--- Data for this task ---

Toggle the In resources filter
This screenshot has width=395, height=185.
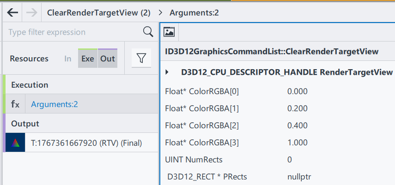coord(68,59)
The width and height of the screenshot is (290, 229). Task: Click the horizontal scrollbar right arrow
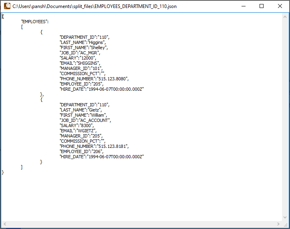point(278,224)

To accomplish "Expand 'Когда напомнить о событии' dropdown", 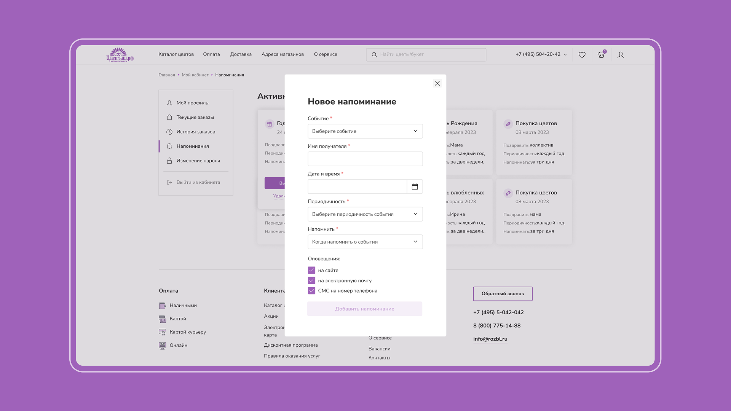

---

What you will do >> Write out all the items above again word for word, leaving out the pictures.

Answer for the task >>
Toggle the In resources filter
This screenshot has width=395, height=185.
coord(68,59)
The width and height of the screenshot is (290, 229). Task: Click the horizontal scrollbar right arrow
point(278,224)

To accomplish "Expand 'Когда напомнить о событии' dropdown", 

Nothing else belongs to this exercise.